Relationship counselling is often sought when a relationship breaks down. Relationship problems happen for a variety of reasons but invariably a couple reach an impasse where their shared vision of a future no longer exists. Communication difficulties are often the cause of one or either partner wondering how things can go from 'seemingly good' to 'intolerable'. If each individual is not able to communicate their needs to each other whilst anticipating the other's needs, then each partner is living in a inauthentic situation where each is second guessing what is going on.
Myths or unquestioned assumptions often prevail in relationships, identified by phrases like
- you should do this
- that's what couples do
- it's only reasonable to expect someone to do this
In relationships, assumptions are often made through the veil of our own perceptions and when our partner doesn't act in accordance with them, we often feel let down or cheated when in fact it was our own fantasy of what they were like or how we think they should behave.
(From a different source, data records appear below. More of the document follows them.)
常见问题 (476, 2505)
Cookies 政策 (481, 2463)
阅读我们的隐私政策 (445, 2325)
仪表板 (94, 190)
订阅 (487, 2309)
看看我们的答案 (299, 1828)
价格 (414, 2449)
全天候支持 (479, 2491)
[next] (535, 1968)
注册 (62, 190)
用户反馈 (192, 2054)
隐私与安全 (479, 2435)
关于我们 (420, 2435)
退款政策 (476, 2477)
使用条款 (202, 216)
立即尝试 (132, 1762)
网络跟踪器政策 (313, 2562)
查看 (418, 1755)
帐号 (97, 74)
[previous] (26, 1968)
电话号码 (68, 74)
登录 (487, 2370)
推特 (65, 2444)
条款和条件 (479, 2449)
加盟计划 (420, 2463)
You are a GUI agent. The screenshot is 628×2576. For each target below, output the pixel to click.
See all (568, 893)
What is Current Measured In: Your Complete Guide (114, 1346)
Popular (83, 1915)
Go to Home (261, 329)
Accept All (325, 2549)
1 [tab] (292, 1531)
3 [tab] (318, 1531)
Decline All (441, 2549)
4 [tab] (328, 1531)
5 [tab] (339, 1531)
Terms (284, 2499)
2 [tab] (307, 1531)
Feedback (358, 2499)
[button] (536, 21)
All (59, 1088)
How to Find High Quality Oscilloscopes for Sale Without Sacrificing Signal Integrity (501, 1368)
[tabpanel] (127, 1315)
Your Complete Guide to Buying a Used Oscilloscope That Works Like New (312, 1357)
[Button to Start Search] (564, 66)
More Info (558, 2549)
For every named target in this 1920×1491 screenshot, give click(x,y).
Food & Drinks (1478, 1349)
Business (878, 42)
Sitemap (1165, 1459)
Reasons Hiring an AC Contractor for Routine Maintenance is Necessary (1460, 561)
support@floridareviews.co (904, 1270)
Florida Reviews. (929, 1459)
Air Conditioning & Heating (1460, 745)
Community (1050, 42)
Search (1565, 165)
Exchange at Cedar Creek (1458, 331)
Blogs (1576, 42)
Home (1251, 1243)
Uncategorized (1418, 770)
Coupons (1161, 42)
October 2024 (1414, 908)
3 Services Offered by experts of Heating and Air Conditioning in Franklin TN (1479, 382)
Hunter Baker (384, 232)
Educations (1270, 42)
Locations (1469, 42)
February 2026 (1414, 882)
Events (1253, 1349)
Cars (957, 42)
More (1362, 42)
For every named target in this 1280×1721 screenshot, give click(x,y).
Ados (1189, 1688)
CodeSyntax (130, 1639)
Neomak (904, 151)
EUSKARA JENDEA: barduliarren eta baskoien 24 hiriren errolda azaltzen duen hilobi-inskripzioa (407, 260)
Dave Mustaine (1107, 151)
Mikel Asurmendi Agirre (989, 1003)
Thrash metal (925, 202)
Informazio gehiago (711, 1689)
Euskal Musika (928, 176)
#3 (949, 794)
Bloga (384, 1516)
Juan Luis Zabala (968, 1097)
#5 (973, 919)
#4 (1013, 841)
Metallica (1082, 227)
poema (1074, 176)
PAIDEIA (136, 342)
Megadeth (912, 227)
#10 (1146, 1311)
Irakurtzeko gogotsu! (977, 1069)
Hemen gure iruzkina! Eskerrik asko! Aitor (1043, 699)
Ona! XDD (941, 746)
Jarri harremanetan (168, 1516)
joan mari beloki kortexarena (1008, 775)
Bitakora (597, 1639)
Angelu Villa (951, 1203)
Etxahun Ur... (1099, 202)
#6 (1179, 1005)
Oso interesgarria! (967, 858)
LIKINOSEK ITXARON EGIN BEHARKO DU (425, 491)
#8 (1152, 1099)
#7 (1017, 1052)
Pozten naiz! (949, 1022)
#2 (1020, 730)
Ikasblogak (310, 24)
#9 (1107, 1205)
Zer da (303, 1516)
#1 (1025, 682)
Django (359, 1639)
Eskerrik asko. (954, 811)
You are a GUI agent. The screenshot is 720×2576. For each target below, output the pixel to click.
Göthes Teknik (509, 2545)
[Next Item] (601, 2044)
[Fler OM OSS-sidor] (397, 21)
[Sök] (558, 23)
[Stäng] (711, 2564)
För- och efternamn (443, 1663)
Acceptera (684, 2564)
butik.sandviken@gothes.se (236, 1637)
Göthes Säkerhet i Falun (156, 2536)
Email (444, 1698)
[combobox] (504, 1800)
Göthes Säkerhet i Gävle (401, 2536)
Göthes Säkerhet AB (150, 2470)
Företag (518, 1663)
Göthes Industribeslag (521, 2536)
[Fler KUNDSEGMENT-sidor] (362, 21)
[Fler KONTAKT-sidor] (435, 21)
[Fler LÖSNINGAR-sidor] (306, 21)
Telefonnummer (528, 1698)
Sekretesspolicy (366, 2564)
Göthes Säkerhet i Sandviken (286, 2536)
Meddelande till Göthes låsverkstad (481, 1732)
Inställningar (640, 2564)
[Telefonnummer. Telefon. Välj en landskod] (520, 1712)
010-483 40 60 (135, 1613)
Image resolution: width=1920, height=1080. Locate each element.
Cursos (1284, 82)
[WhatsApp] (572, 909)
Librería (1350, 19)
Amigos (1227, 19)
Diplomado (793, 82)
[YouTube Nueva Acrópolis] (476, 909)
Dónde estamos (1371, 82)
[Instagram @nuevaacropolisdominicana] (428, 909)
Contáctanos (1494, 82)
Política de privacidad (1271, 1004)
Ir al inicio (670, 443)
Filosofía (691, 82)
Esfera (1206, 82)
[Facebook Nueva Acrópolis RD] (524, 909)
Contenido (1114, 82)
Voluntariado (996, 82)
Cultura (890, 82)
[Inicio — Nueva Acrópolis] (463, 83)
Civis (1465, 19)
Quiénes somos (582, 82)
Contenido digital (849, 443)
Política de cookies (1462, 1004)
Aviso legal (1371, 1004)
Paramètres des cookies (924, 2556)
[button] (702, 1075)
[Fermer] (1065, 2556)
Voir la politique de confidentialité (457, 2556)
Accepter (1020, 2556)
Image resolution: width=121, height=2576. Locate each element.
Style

Good communication occurs when each individual is able to identify and communicate what they want to convey whilst at the same time exploring real meanings behind what their partner is saying.
Each partner has different strategies for coping with relationship difficulties. Often one partner closes down, refusing to speak to the other other until they are clear in their own mind what they think. If this need for temporary silence is not communicated, the other becomes angry or frustrated and the situation gets worse. Relationship difficulties present an opportunity for 'breakthrough' or 'breakdown'. Seeking the help of a skilled facilitator can get people beyond the impasse towards creating a relationship that is truly enriching and supportive – whether it is with one's existing partner or one in the future.